Both the Health Secretary and the Foreign Secretary have been supporting this agenda in recent meetings over the last four days, at the G7 health meeting and the WHO meetings in Geneva. I have also convened a meeting with a number of international experts in the field, including Brigadier Kevin Beaton, who helped to lead to the UK military response in Sierra Leone and Liberia, and the chief medical officer to the UK government,
I have concluded, on the basis of their advice, that we need not only to provide more money immediately to support the frontline response, that’s the health workers, but also to support the vaccination strategy and to put more of our expert staff on the ground, into the response.
This is not just about recruiting doctors – we need people who understand and can work with the DRC government, the military and even the opposition forces – in order to create the space for us to work.
We need people who know the UN system well so that they can drive and shape the UN response. And these people need to be not in London but on the ground because they need to be able to learn and adapt very quickly as the disease spreads.
We are already deploying epidemiologists through our Public Health Rapid Support Teams, in partnership with the Department of Health and Social Care. I am also considering deploying officials with specialities in information management, adaptive management, anthropology and strategic communications.

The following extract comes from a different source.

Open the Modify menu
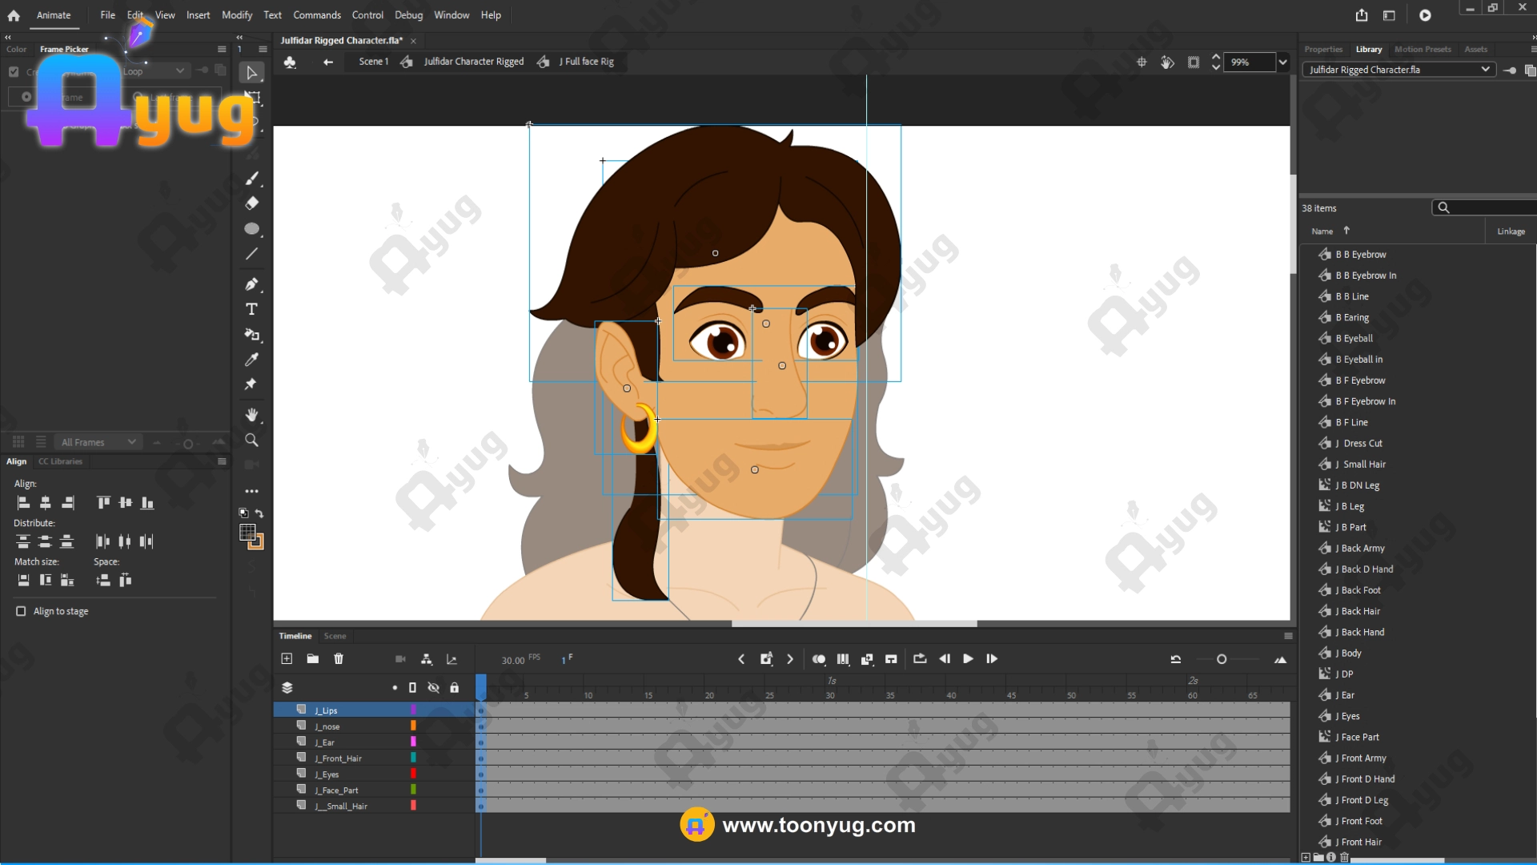Image resolution: width=1537 pixels, height=865 pixels. (236, 15)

It is, however, important for us all to understand that this is not a problem that the international community can solve from a distance. This is a political and security crisis as much as a health crisis – and the response must, in the end, be driven by local health-workers and leaders.
But there are some positive signs.
DFID has been a key player in developing a new experimental vaccine for Ebola, which is proving highly effective.
Over 119 thousand doses have been administered in eastern DRC. This is an achievement that has probably saved thousands of lives. Modelling from Yale suggests that the use of the vaccine has reduced the geographic spread of Ebola by nearly 70%. And this isn’t just about statistics – this is about Danielle, a 42-day old baby in eastern Congo who survived Ebola last week thanks to the inspiring work of community volunteers, themselves Ebola survivors, and frontline health workers, supported by UK aid.
And of course we cannot do it alone. This needs grip and urgency – but it also needs humility.
Eastern DRC is one of the most difficult operating environments on earth. One of the reasons that I have been talking to in detail about this issue to Mark Green, who is my US opposite number – is not only that we share the US analysis but also that the Americans will inevitably be major players in this response – in terms of finance and in terms of expertise, as indeed they were in the Liberia Ebola outbreak.
We need many more international donors to match our financial contributions and to sustain the international and local health operations in the field. And this is why the UK has just hosted an event specifically on Ebola, to build support for the response in the World Health Assembly in Geneva. This is also why I have agreed that my colleague the Africa Minister, should visit Eastern DRC immediately.
To conclude, this is a very dangerous situation, where the Ebola virus is only one ingredient in a crisis which is fuelled by politics, community suspicion and armed violence.
We need to act fast, and we need to act generously. But above all we need the right people on the ground who are completely on top of the situation, who are able to come up with quick solutions, and guide us in keeping up the support and yes, sometimes the pressure, on the UN system, on NGOs, on opposition politicians, and the government of DRC to get this done.
The stakes are very high. I will keep the house updated on our response.